Of all things in this life....playing the victim will get you nothing but more pain. Playing the victim allows you to stay in the cycle. Don't get me wrong....you do play the victim sometimes...it's human nature. And I have been guilty...but I am learning (through some intense weekly therapy) that playing the victim will never serve you well. It will never be a stepping stone out of this trap. So feel it, dust yourself off and GET UP.
I could easily blame him for all of this pain, loss, damage. Because let's face it.....he caused it. But I was not innocent. I walked, hand in hand, with him into this lion's den. I saw the flags, I refused to respect them or myself, and I walked in.
When the relationship hit its first crash and burn, I should have walked out. I should have known that this was not going well and gotten out.
So why did I stay? That is the million dollar question. Why. Did. I. Stay.
Like I mentioned before, I felt love for this man. I truly was in love with him. I believed that this was meant to be and anything worth having is not going to always be easy.
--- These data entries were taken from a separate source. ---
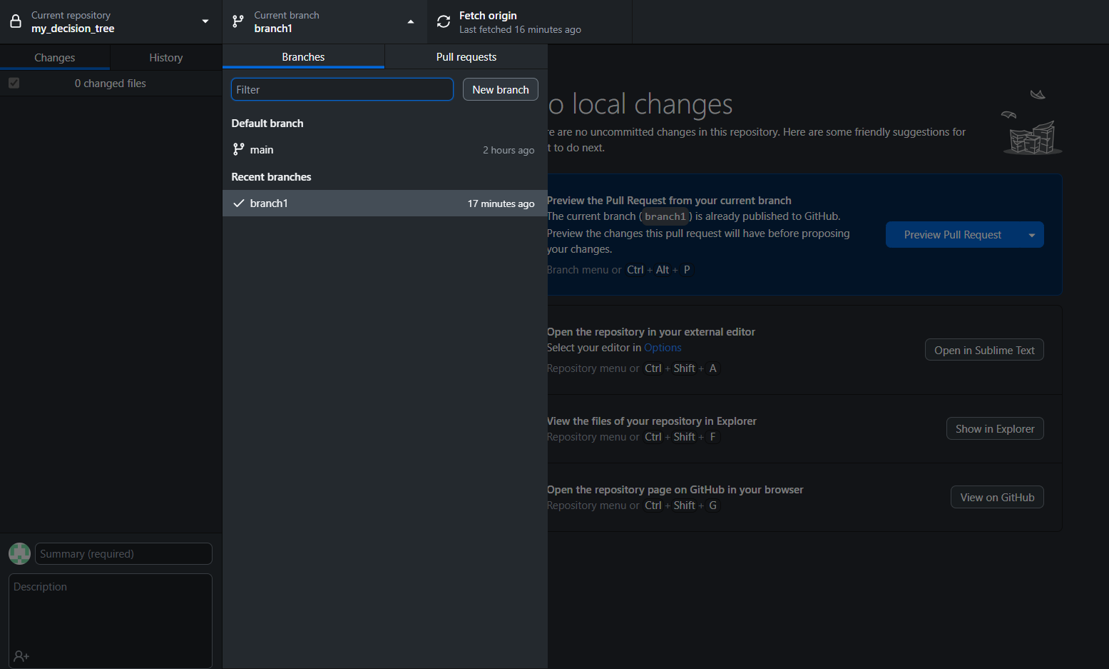This screenshot has height=669, width=1109.
Task: Click the checkmark icon next to branch1
Action: click(x=239, y=203)
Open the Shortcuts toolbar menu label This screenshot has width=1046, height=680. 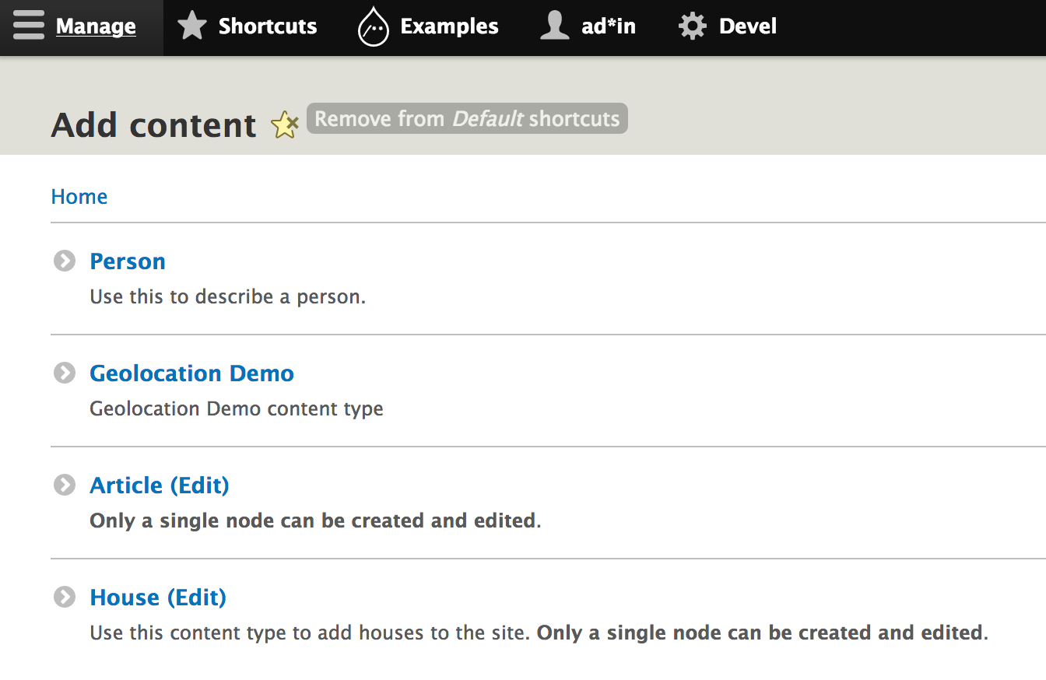pos(267,26)
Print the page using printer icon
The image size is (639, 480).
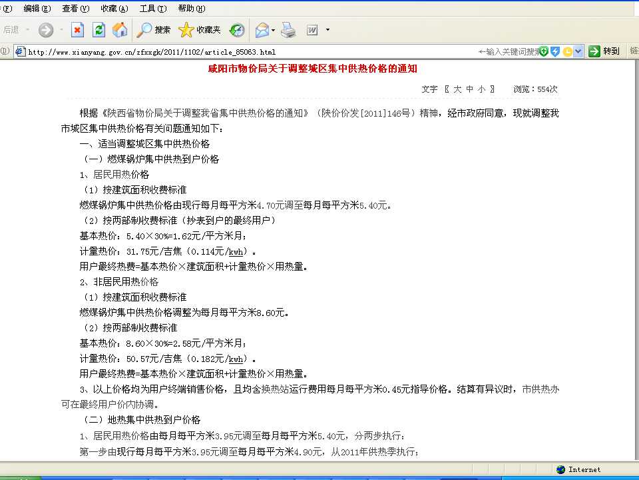[x=288, y=30]
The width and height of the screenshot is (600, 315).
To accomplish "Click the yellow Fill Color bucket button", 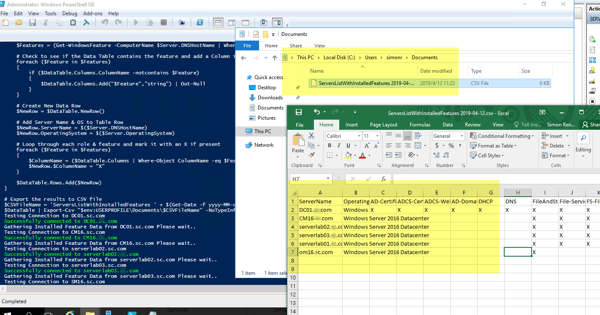I will coord(348,155).
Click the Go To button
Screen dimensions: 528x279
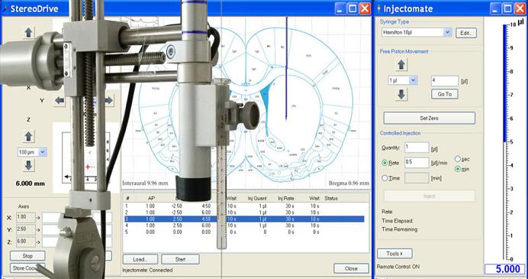[445, 94]
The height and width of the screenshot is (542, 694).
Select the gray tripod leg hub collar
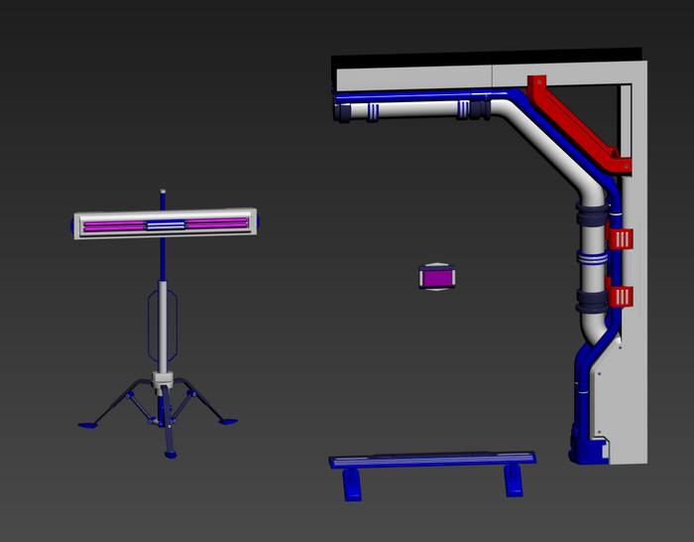point(163,380)
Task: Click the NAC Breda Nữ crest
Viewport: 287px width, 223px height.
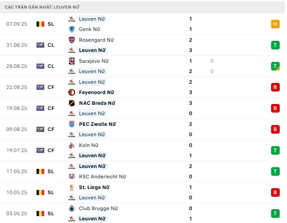Action: point(72,103)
So if one of us is struggling, the other one has to pull some extra weight. That's what it's about, right? Please never fall for this.
If someone is going through a tough time, sure, pull some extra weight. If someone is treating you like dog shit, let them go. I wish that I would have let him go.
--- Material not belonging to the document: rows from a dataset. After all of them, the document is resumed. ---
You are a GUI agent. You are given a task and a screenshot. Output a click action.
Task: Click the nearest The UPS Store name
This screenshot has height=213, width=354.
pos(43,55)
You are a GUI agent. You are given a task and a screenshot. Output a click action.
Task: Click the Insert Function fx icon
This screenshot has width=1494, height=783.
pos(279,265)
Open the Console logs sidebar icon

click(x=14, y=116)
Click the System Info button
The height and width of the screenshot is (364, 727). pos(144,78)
God, I wish I had let him go. Why didn't I walk away?
Here I sit two years later. A broken woman. A woman who may never trust a man again. A woman who cringes at the thought of another relationship. A woman who cries every day over a loss....losing something she never even had. A woman who is in fear. Every single day there is fear. Why is there fear? Because I still have an unhealthy attachment to him.
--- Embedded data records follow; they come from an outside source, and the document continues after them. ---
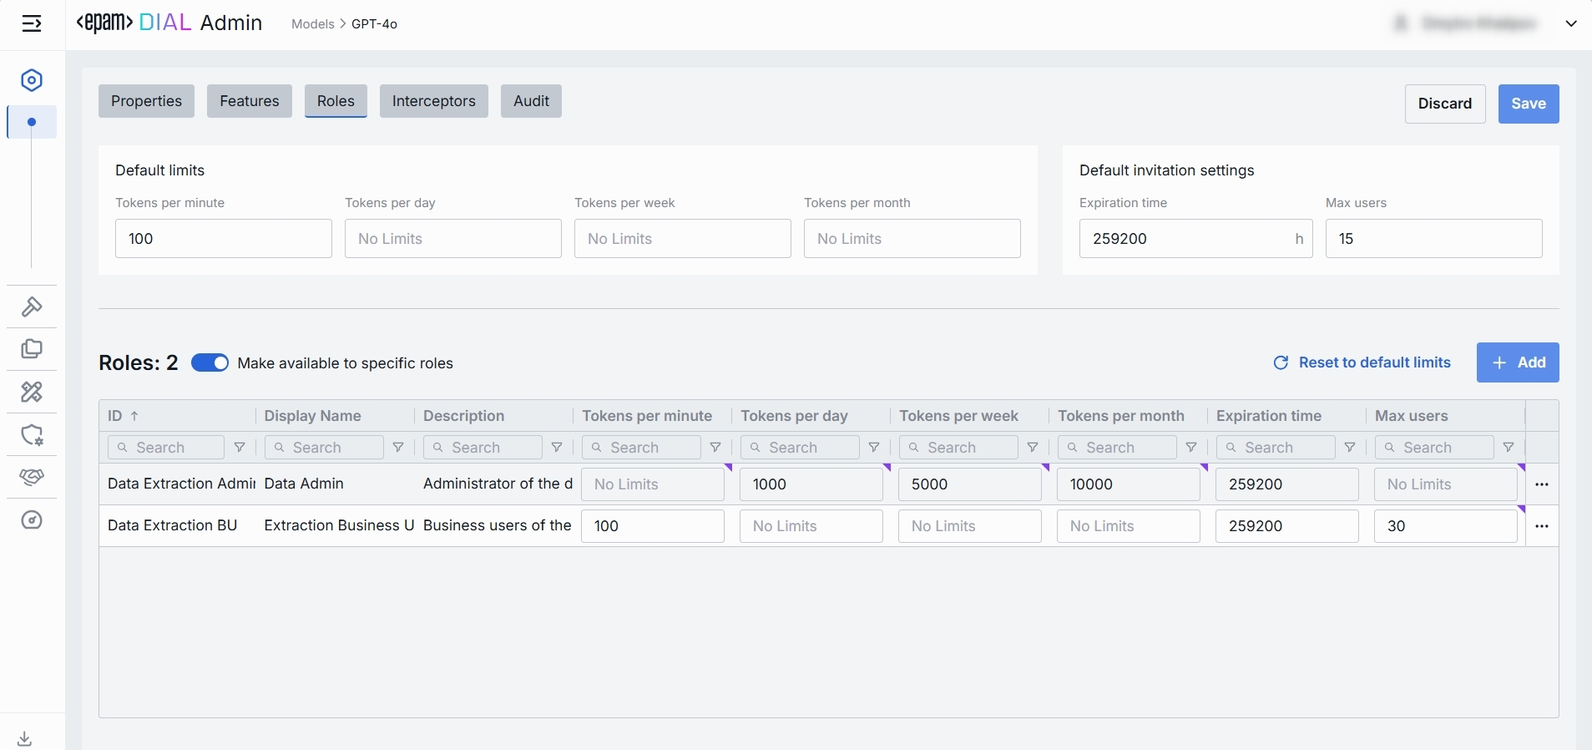1592x750 pixels.
Task: Click the handshake icon in the sidebar
Action: pos(32,477)
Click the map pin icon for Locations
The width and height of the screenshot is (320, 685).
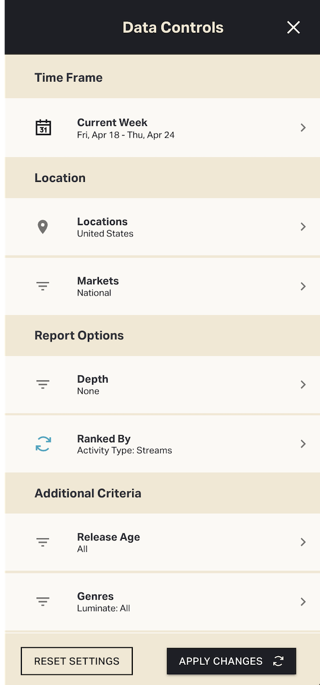(x=43, y=227)
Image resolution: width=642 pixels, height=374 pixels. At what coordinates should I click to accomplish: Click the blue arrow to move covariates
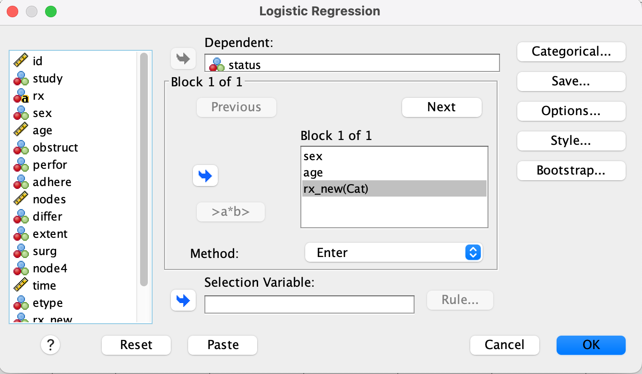205,176
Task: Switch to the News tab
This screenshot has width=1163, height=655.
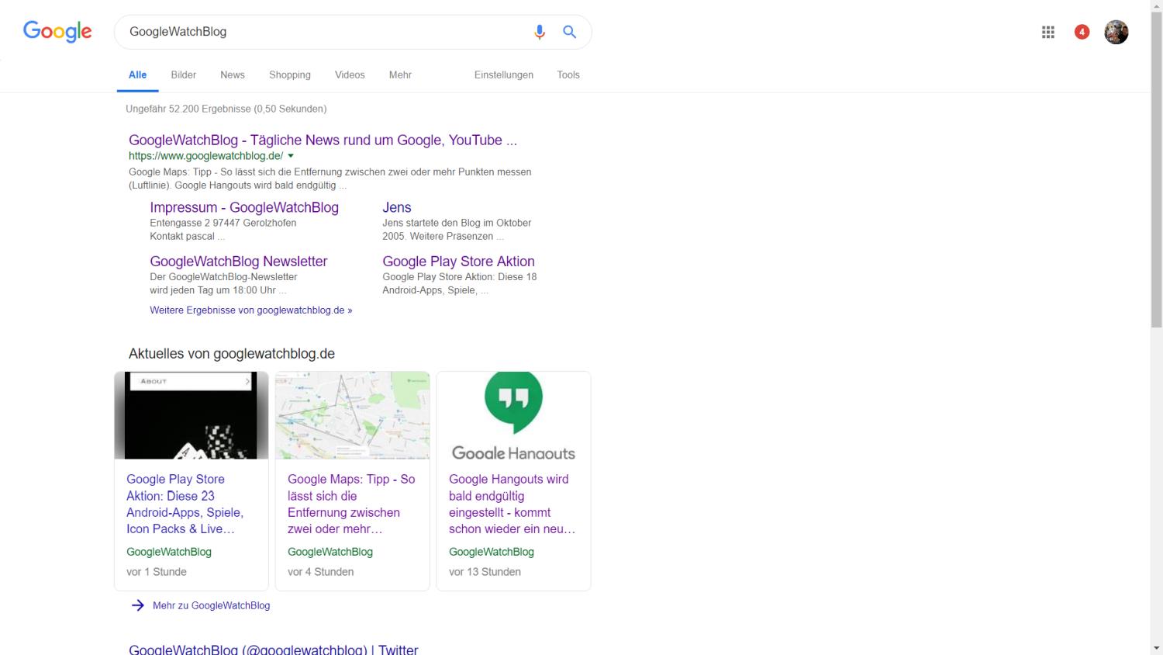Action: pyautogui.click(x=232, y=75)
I am still stuck in this cycle. I get nothing good from it. Not one thing. He benefits everything. And he keeps me just close enough to keep using me for his good.
So why is this blog even in existence? Because for me, writing is healing. Putting the facts of the situation in writing, in black and white, in front of me, may help me wake up.
I want to wake up. I want him to be a distant memory--or nightmare, as my mom calls it. I want him to be gone and not a part of my daily life.
But I continue to allow it. I DO THIS. I ALLOW HIM TO HURT ME. I am not playing the victim in this blog. I accept full responsibility for my situation. My current pain is because I allow him in to hurt me. This is not his problem, this is my problem.
And what will I do about it? I am working to stop. Nothing drastic. Nothing loud or obnoxious. Just to stop. To not text him, to not respond, to not go to his house, to not tell him about my day. Those are the behaviors, or physical actions, that have to stop. But the underlying issue is the feelings associated with those behaviors. I am now the proud owner of an anxiety disorder. I have a skewed sense of self worth that is now tied to him and his approval of me. My every moment is questioned. I wake up thinking about him and fall asleep thinking about him.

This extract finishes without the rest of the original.